[PROVIDED DATA Boundary: Start]

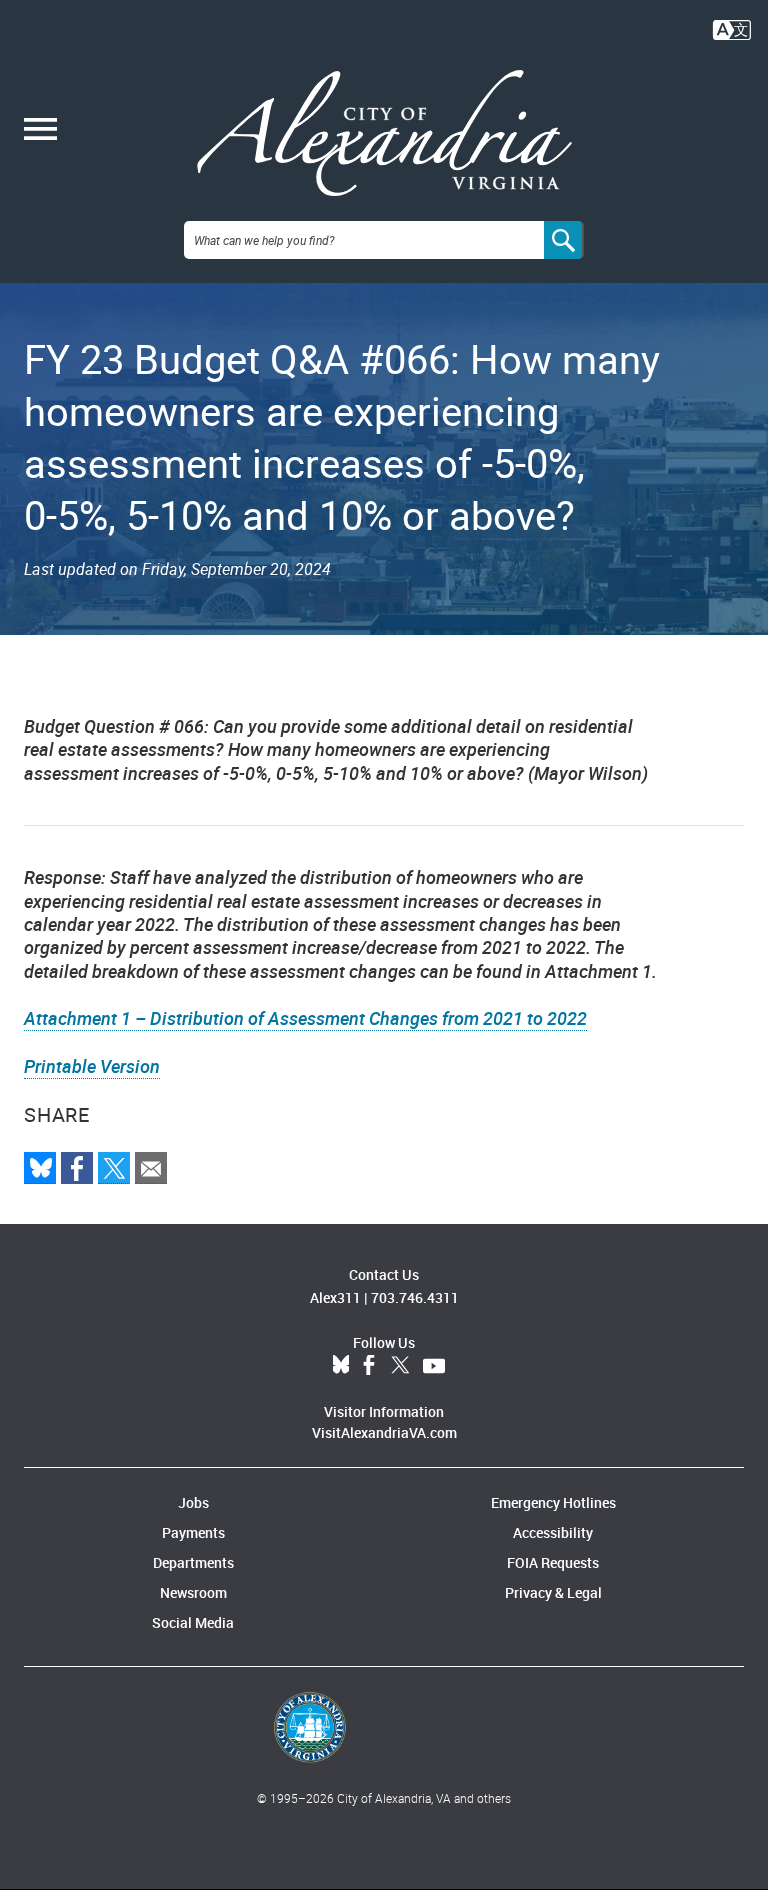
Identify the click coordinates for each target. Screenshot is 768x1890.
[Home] (384, 133)
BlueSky (341, 1366)
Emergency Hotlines (553, 1502)
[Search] (564, 240)
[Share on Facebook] (77, 1168)
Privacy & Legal (553, 1592)
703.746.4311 (415, 1297)
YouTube (434, 1366)
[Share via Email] (151, 1168)
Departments (193, 1562)
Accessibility (553, 1532)
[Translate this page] (732, 28)
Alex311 (335, 1297)
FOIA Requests (553, 1562)
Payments (193, 1532)
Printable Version (92, 1066)
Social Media (193, 1622)
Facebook (369, 1366)
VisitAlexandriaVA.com (384, 1432)
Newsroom (193, 1592)
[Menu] (40, 131)
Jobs (193, 1502)
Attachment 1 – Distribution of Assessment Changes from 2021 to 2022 (305, 1018)
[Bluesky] (40, 1168)
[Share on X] (114, 1168)
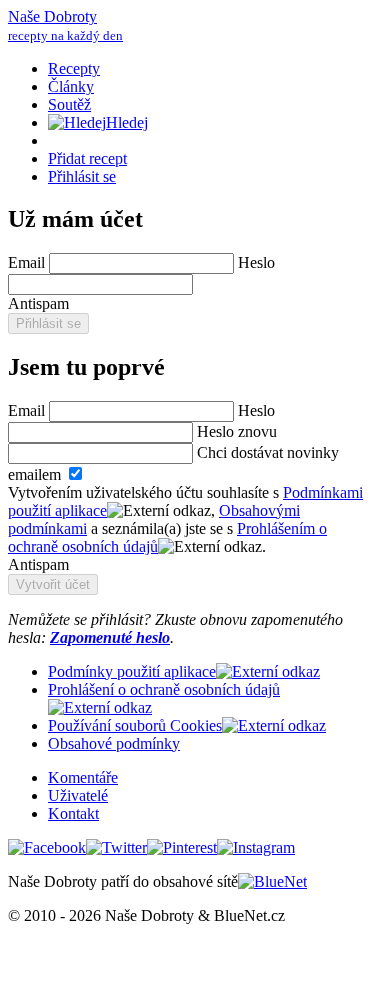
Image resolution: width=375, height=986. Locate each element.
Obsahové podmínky (114, 743)
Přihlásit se (82, 176)
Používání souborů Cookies (135, 725)
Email (28, 262)
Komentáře (83, 777)
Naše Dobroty (65, 25)
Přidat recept (87, 158)
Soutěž (69, 104)
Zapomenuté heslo (110, 637)
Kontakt (73, 813)
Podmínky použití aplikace (132, 671)
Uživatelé (78, 795)
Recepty (74, 68)
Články (71, 86)
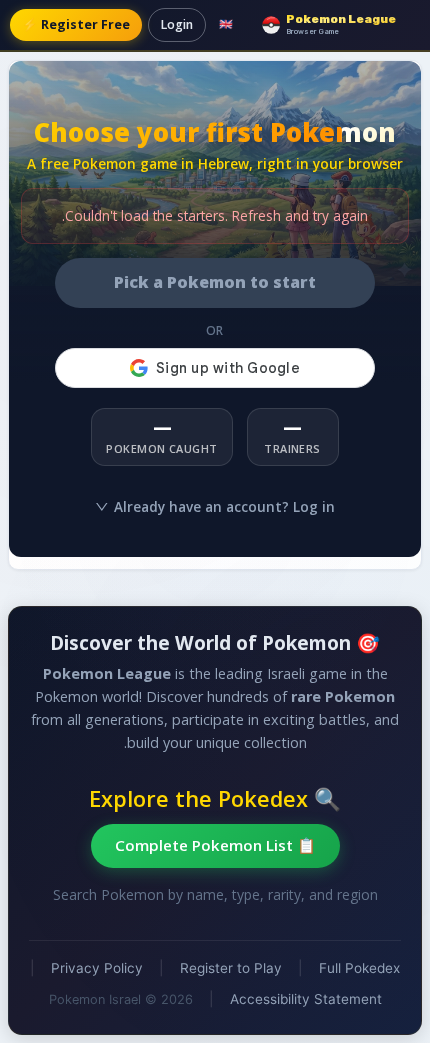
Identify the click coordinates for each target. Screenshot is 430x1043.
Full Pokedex (359, 968)
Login (177, 24)
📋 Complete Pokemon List (215, 845)
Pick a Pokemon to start (215, 282)
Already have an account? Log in (224, 506)
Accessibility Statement (306, 999)
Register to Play (231, 968)
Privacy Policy (97, 968)
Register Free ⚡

[PROVIDED DATA Boundary: End]

Please copy exactly the lines from the one containing "Zapomenuté heslo (110, 637)" through the last line of the records above, both included, and leave out any pictures.

Zapomenuté heslo (110, 637)
Kontakt (73, 813)
Podmínky použití aplikace (132, 671)
Uživatelé (78, 795)
Recepty (74, 68)
Články (71, 86)
Identify the click coordinates for each target. Screenshot is 430x1043.
Full Pokedex (359, 968)
Login (177, 24)
📋 Complete Pokemon List (215, 845)
Pick a Pokemon to start (215, 282)
Already have an account? Log in (224, 506)
Accessibility Statement (306, 999)
Register to Play (231, 968)
Privacy Policy (97, 968)
Register Free ⚡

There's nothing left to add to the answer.